*EXERCISE AIM*. Your answer must be the exact lines from the one holding "The height and width of the screenshot is (819, 1456). At" through the final line of the records below, both included, and nothing more.

== == ==

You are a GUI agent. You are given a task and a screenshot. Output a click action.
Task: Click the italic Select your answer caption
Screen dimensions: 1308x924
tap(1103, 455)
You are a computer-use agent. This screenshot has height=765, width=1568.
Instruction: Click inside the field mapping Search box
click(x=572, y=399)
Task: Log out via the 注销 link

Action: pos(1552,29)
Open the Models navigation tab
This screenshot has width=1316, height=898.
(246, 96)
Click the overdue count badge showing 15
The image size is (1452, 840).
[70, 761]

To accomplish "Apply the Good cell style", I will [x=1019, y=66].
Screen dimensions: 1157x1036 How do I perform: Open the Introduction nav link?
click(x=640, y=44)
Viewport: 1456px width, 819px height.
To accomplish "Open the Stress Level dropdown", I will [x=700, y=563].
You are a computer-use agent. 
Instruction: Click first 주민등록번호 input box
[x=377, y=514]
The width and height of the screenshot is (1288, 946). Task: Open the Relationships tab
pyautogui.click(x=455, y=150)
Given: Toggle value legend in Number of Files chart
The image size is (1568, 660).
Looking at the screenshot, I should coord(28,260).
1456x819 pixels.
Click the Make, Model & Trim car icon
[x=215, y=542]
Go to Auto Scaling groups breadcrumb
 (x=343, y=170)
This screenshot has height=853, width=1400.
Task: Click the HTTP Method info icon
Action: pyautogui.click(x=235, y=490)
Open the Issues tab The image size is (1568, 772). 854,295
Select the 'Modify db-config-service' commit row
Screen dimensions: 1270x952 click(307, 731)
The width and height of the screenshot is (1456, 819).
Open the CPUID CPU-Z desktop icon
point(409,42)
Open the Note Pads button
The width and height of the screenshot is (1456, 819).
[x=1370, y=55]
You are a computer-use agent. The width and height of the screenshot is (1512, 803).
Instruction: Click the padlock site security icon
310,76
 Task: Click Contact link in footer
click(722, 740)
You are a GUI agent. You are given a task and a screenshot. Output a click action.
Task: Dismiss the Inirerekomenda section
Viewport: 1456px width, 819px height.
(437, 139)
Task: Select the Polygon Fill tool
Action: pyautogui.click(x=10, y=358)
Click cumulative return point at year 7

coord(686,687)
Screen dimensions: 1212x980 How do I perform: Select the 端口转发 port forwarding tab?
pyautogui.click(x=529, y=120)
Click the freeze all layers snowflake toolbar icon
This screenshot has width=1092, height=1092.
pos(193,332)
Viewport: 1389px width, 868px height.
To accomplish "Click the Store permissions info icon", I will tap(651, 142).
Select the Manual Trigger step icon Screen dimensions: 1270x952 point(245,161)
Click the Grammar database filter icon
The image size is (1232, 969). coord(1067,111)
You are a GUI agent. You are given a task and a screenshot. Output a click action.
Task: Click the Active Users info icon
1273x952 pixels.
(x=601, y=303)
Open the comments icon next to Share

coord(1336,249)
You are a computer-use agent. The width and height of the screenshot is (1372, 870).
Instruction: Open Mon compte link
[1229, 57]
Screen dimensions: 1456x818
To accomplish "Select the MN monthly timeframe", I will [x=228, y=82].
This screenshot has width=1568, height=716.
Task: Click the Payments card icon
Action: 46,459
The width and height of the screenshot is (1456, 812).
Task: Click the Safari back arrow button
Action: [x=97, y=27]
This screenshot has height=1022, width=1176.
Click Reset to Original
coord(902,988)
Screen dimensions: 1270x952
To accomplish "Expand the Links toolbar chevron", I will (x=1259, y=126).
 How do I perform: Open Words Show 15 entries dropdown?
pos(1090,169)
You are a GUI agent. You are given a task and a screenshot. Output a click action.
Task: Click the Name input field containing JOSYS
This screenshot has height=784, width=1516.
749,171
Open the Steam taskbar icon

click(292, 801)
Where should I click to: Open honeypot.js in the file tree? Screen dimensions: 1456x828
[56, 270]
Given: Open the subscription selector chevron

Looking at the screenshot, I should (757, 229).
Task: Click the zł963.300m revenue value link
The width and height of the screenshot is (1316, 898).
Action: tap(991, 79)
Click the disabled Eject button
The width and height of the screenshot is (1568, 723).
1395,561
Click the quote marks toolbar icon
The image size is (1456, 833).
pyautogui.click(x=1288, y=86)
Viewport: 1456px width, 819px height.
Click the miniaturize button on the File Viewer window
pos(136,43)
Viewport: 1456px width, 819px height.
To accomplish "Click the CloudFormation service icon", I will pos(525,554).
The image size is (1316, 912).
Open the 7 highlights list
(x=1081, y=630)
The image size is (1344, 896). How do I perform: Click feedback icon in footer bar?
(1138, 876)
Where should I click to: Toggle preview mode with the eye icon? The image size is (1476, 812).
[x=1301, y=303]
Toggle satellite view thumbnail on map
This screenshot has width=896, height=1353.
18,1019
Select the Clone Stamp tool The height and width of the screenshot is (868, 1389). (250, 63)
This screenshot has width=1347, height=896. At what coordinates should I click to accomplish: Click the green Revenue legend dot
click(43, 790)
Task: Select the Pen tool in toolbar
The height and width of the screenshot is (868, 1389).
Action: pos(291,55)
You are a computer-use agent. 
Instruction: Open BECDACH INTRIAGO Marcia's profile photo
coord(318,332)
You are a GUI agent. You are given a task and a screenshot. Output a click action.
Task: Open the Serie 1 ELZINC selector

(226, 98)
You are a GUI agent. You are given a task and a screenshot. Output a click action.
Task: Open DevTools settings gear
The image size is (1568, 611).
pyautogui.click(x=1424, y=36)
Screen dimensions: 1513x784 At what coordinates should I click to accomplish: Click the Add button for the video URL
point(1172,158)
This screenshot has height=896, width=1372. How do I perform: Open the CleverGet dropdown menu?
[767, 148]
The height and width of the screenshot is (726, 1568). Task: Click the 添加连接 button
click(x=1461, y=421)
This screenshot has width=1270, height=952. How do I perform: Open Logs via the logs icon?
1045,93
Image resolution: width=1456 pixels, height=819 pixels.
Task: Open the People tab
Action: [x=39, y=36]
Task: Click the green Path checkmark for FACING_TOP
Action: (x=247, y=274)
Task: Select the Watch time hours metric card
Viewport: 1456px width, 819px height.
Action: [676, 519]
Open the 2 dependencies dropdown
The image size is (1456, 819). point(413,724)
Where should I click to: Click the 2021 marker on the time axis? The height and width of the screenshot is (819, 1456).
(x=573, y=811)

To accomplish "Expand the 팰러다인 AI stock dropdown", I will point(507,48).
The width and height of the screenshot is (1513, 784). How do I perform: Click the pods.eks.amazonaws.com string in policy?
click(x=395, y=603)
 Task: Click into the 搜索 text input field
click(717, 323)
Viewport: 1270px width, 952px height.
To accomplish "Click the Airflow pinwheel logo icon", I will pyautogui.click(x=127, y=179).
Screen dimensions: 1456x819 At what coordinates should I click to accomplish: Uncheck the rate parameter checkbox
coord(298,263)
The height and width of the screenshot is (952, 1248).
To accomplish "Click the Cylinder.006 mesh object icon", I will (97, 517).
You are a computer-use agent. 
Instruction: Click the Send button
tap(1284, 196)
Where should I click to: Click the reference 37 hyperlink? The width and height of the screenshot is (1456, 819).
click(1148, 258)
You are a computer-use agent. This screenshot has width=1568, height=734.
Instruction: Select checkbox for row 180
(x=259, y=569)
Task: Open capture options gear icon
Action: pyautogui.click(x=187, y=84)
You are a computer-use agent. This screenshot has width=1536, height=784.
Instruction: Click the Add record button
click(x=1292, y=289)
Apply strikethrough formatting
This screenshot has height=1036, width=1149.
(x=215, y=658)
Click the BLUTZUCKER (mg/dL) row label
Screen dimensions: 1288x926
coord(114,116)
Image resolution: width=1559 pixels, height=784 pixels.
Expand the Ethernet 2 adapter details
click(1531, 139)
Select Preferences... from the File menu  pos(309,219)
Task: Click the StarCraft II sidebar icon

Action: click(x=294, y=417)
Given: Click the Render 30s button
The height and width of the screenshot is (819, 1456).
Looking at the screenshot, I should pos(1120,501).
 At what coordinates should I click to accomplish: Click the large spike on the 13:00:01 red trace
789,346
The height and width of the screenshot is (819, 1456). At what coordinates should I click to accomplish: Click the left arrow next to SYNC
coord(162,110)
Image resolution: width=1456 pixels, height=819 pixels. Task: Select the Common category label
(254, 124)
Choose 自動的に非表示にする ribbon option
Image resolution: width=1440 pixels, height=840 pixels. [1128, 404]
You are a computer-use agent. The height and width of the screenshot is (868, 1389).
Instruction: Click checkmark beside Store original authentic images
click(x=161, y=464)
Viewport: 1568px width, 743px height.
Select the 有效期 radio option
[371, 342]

== == ==

*EXERCISE OUTPUT*.
The height and width of the screenshot is (819, 1456). At what coordinates should I click to accomplish: Click the left arrow next to SYNC
coord(162,110)
Image resolution: width=1456 pixels, height=819 pixels. Task: Select the Common category label
(254, 124)
Choose 自動的に非表示にする ribbon option
Image resolution: width=1440 pixels, height=840 pixels. [1128, 404]
You are a computer-use agent. The height and width of the screenshot is (868, 1389).
Instruction: Click checkmark beside Store original authentic images
click(x=161, y=464)
Viewport: 1568px width, 743px height.
Select the 有效期 radio option
[371, 342]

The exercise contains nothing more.